RECORDS FOR PROCESSING:
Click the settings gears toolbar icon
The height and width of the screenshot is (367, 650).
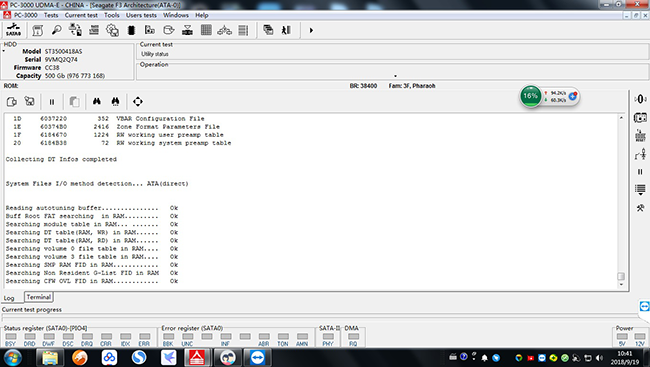pyautogui.click(x=112, y=30)
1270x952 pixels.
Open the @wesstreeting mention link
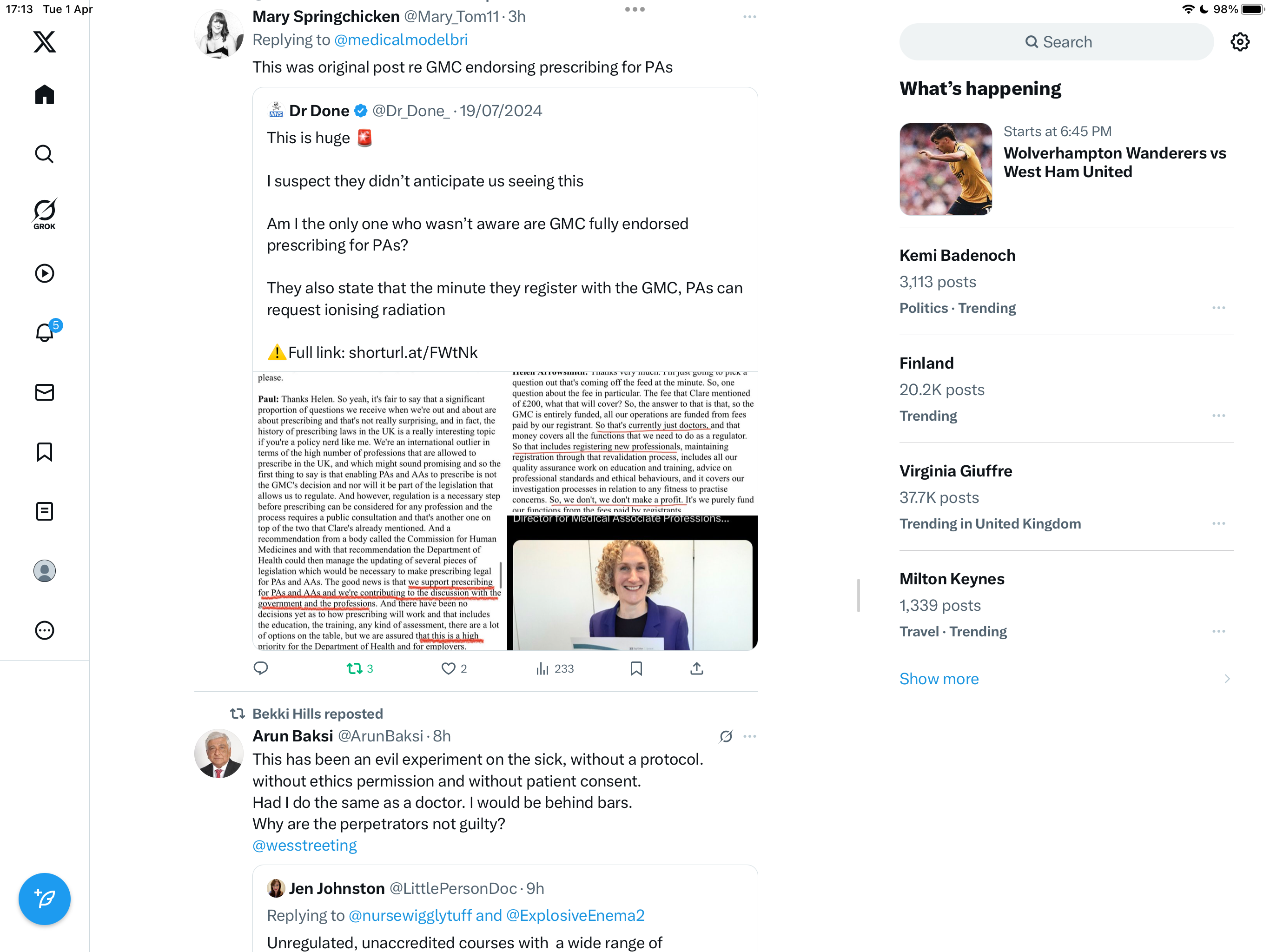pos(304,845)
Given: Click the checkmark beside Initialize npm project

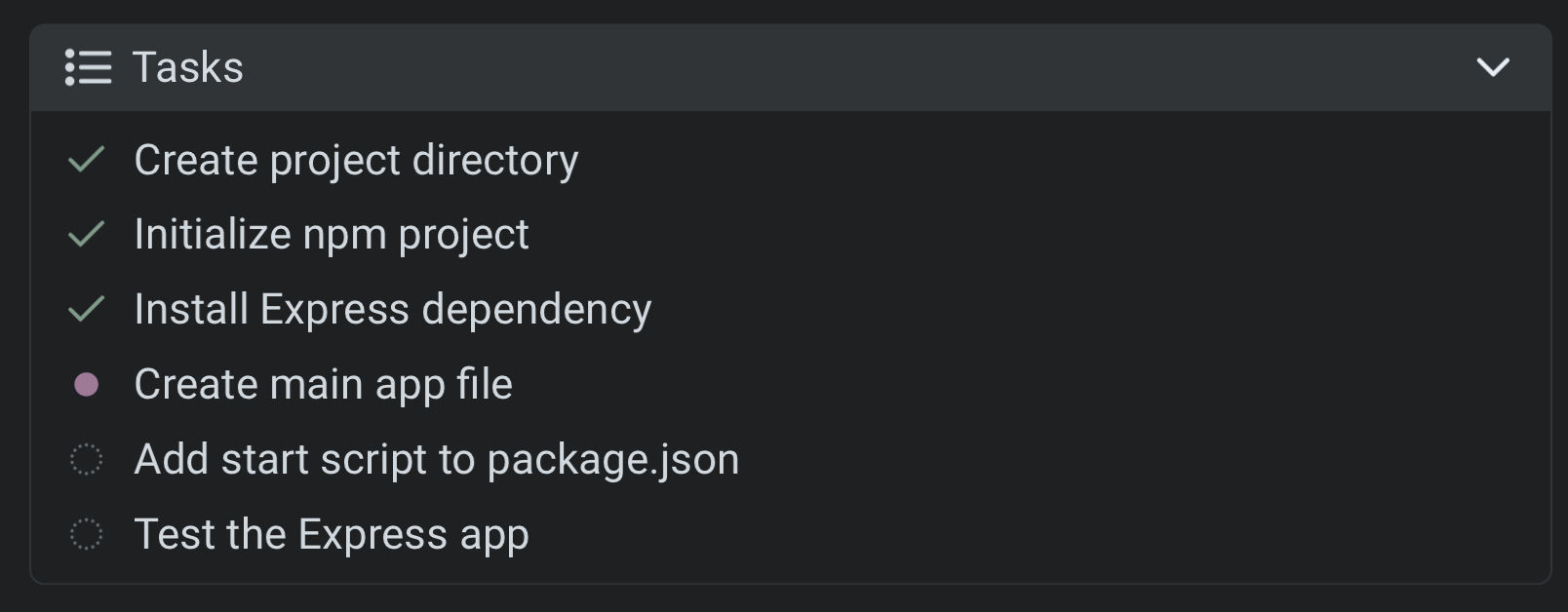Looking at the screenshot, I should (87, 234).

BRIEF: Your copy should match the data above exactly, apart from the pictures.

COMPLETED EXERCISE:
Click the settings gears toolbar icon
The height and width of the screenshot is (367, 650).
pyautogui.click(x=112, y=30)
1270x952 pixels.
Open the @wesstreeting mention link
pos(304,845)
Given: Click the checkmark beside Initialize npm project

Looking at the screenshot, I should (87, 234).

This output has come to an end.